* **Problem details**: Everything from the line with "The width and" down to the line with "Task: Click the 驱动 tab's icon" below must be printed exactly, those two lines included. Exclude pictures.

* **Dataset entries**:
----------
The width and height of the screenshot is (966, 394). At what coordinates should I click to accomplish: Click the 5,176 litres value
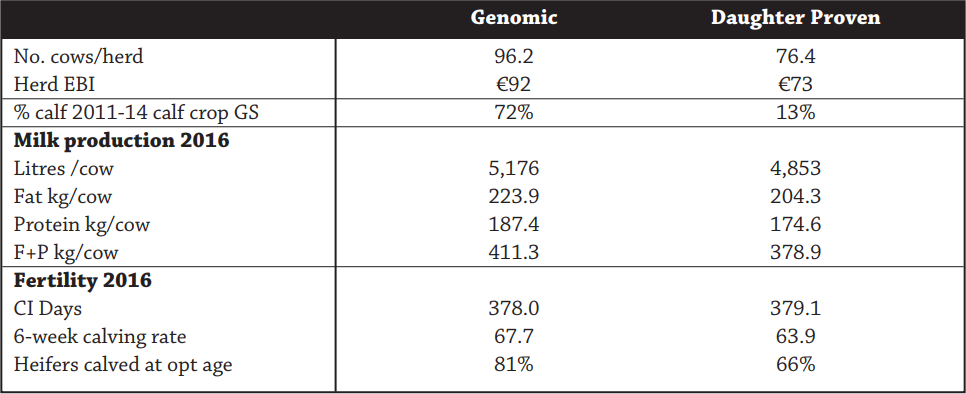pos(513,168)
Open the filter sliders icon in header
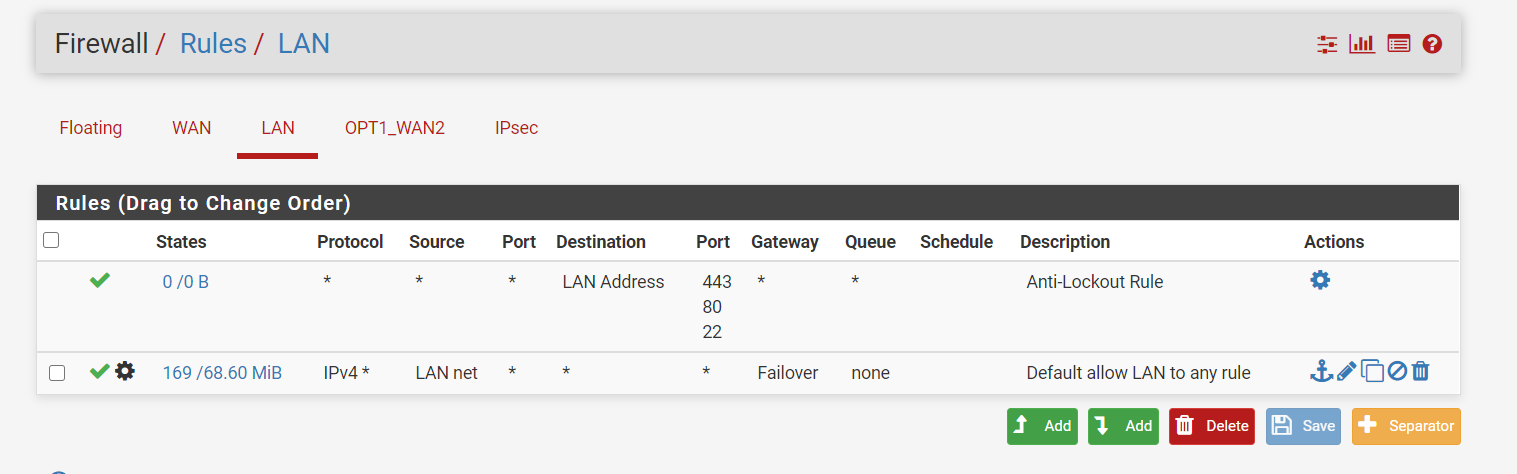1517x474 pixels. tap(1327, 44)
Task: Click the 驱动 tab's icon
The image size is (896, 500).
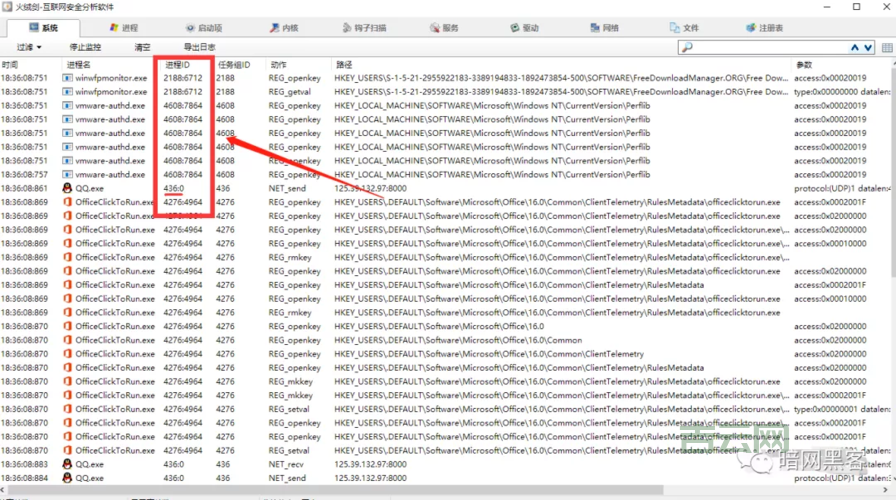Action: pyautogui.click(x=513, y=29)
----------
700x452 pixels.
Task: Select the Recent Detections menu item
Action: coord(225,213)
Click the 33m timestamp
----------
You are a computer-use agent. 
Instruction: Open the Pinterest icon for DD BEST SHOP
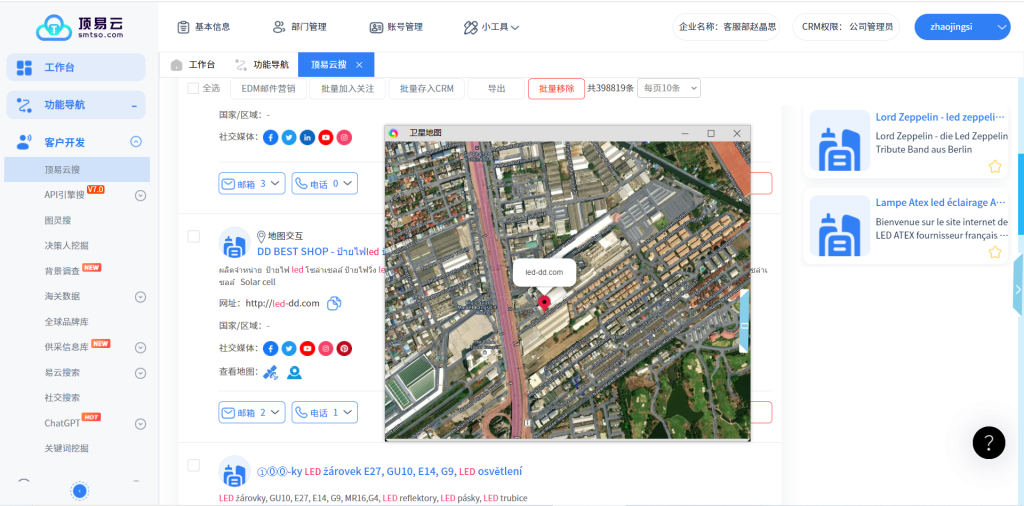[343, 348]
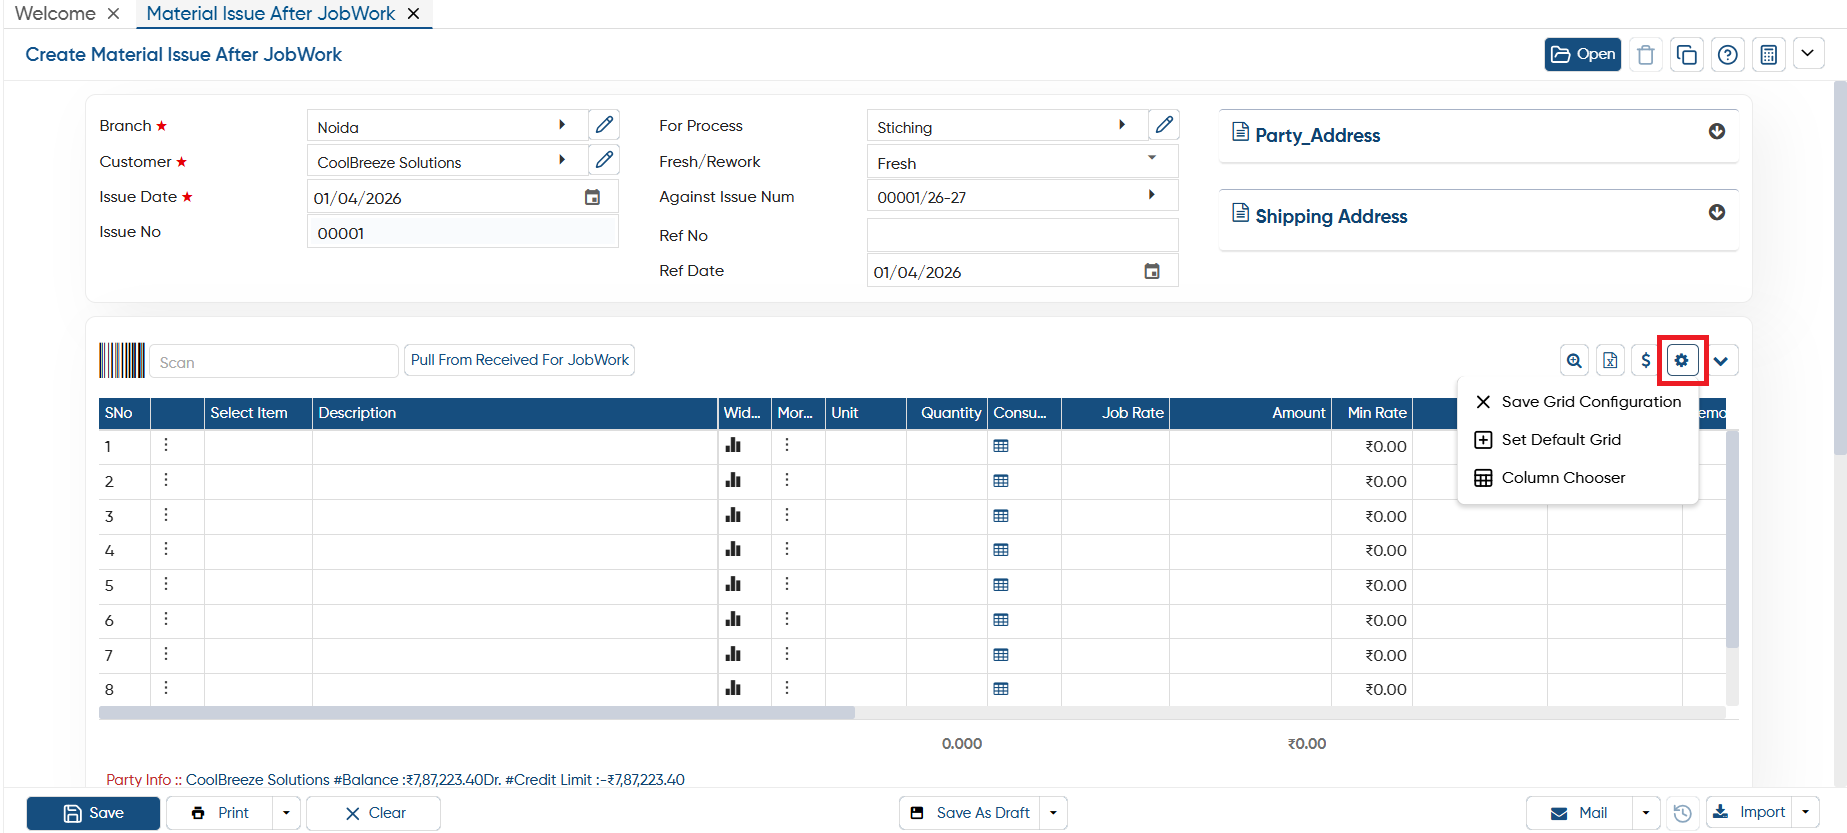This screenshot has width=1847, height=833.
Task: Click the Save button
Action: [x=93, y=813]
----------
* **Finished task**:
The width and height of the screenshot is (966, 394). At what coordinates should I click to accomplish: Click the 5,176 litres value
pos(513,168)
Open the filter sliders icon in header
1517x474 pixels. tap(1327, 44)
Task: Click the 驱动 tab's icon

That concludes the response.